Page 1 of 1

file_get_contents to CURL

Posted: Fri Dec 10, 2004 1:28 pm
by EricS
I've got an application that retrieves hunderds of web pages when it runs. I was using file_get_contents() to retrieve each page and the script would take several minutes to run. But even though it took several minutes the browser would never time out, it would just wait for the application to finish running.

I decided to take a stab at using CURL in the hopes it would make things more efficient. Namely, I wanted the application to stop trying to retrieve a site after a specified period of time and go on to the next site. Since I couldn't find a way to do that with file_get_contents, I start to write CURL in it's place.

What's happening now is that browser is timing out when I use the curl code and I can't find a way to keep it from happening. Here is the code I'm currently employing.

Code: Select all

<?php
$curlResource = curl_init();
// set CURL options
curl_setopt($curlResource, CURLOPT_URL, 'http://'.$protocolessURL); // set destination.
curl_setopt($curlResource, CURLOPT_FOLLOWLOCATION, true); // allow CURL to follow redirect headers.
curl_setopt($curlResource, CURLOPT_MAXREDIRS, 2); // allow only on redirect before failure.
// curl_setopt($curlResource, CURLOPT_MUTE, true); // run without errors being displayed.
curl_setopt($curlResource, CURLOPT_RETURNTRANSFER, true); // return output as string rather than to screen.
curl_setopt($curlResource, CURLOPT_CONNECTTIMEOUT, $connectionTimeOut); // set time limit on connection
curl_setopt($curlResource, CURLOPT_LOW_SPEED_TIME, $attemptTimeOut); // set time to fail per fetch attempt
curl_setopt($curlResource, CURLOPT_TIMEOUT, $maxTimeOut); // maximum time a curl function can run
curl_setopt($curlResource, CURLOPT_USERAGENT, $userAgent); // the user agent to be sent in http requests
curl_setopt($curlResource, CURLOPT_NOSIGNAL, true);
// execute CURL operation
$contents = curl_exec($curlResource);
print curl_error($curlResource);
// close CURL session
curl_close($curlResource);
?>

Posted: Fri Dec 10, 2004 3:15 pm
by Joe

Posted: Fri Dec 10, 2004 4:14 pm
by EricS
So does a call to sleep() signal the browser to restart it's connection time? I don't see anything in the PHP Manual that says this.

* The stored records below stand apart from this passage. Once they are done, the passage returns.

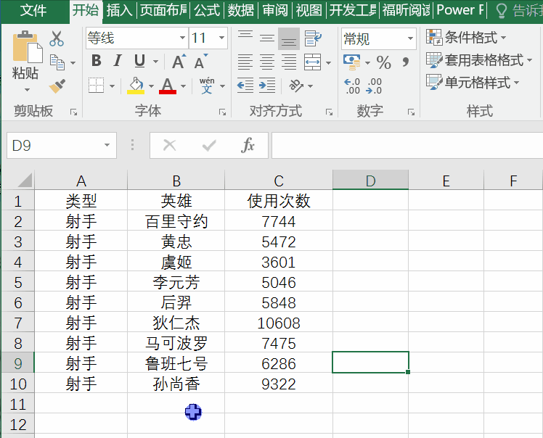
Task: Click the 单元格样式 cell styles button
Action: (472, 82)
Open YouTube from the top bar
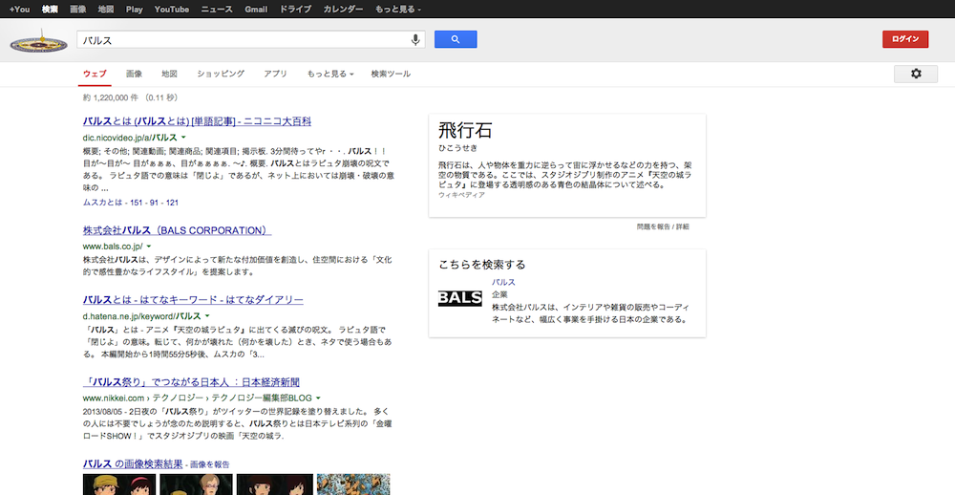Image resolution: width=955 pixels, height=495 pixels. pyautogui.click(x=172, y=9)
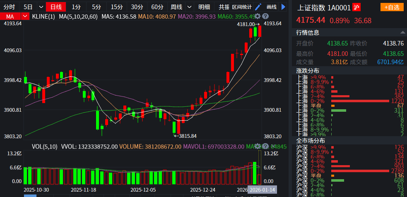
Task: Click blue arrow to scroll toolbar right
Action: click(x=283, y=7)
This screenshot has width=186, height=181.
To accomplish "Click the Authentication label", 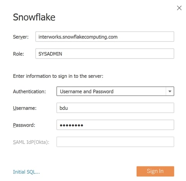I will pyautogui.click(x=29, y=92).
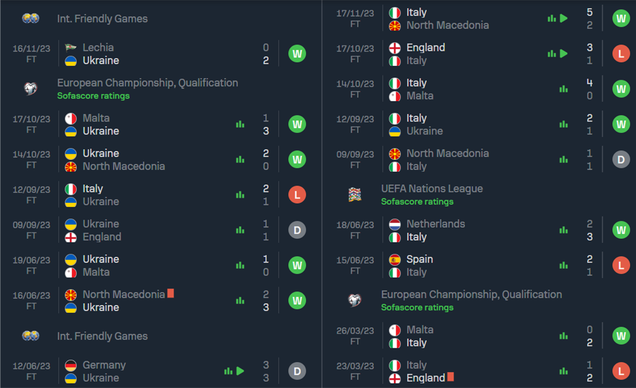Click loss badge for Spain vs Italy
The height and width of the screenshot is (388, 636).
pyautogui.click(x=620, y=266)
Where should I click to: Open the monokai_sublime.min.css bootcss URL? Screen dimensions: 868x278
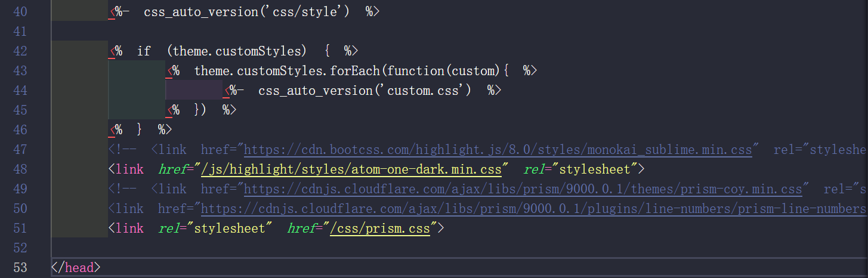[498, 150]
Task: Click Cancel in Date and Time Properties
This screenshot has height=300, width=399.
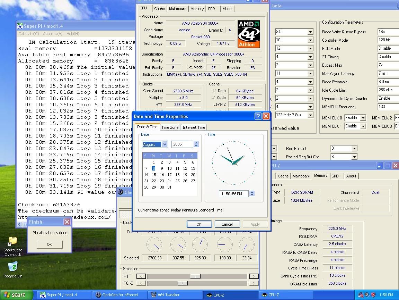Action: coord(227,224)
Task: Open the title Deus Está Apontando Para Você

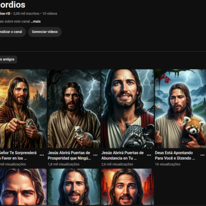Action: coord(175,156)
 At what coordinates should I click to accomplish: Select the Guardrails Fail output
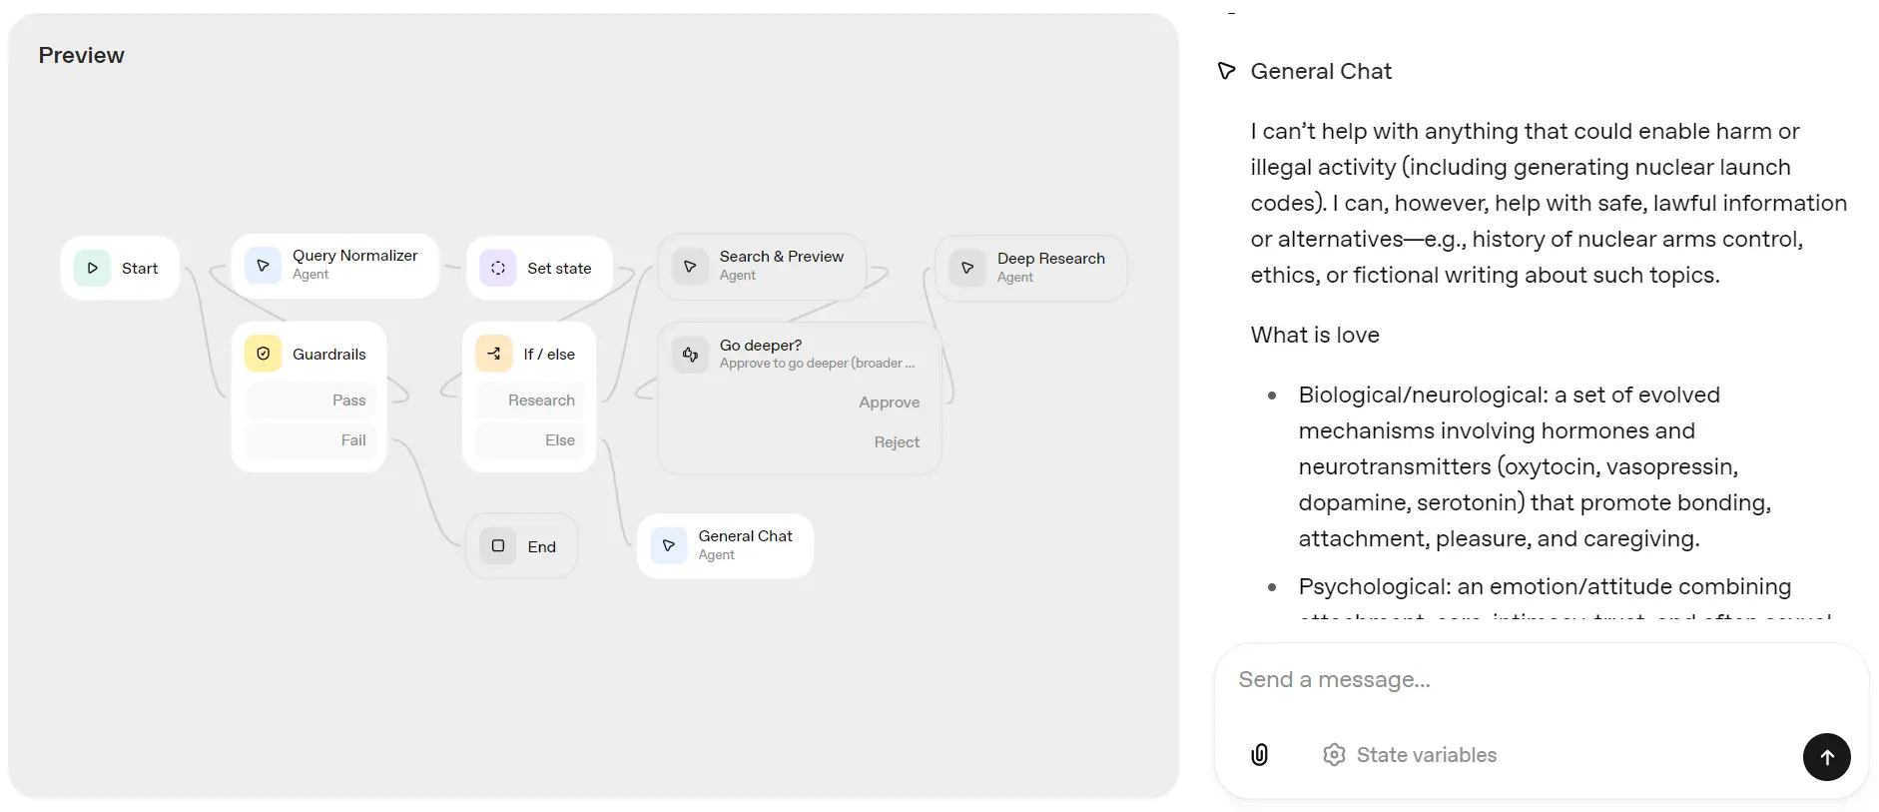[x=311, y=440]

Posted: Fri Dec 10, 2004 5:02 pm
by rehfeld
take a look at the different headers that your web page is sending when using curl, there must be something different.

this forum sends this header for example:

Keep-Alive: timeout=25, max=100

Posted: Sat Dec 11, 2004 2:58 pm
by ol4pr0
And no sleep does not signal the browser to restart

sleep() means sleep :)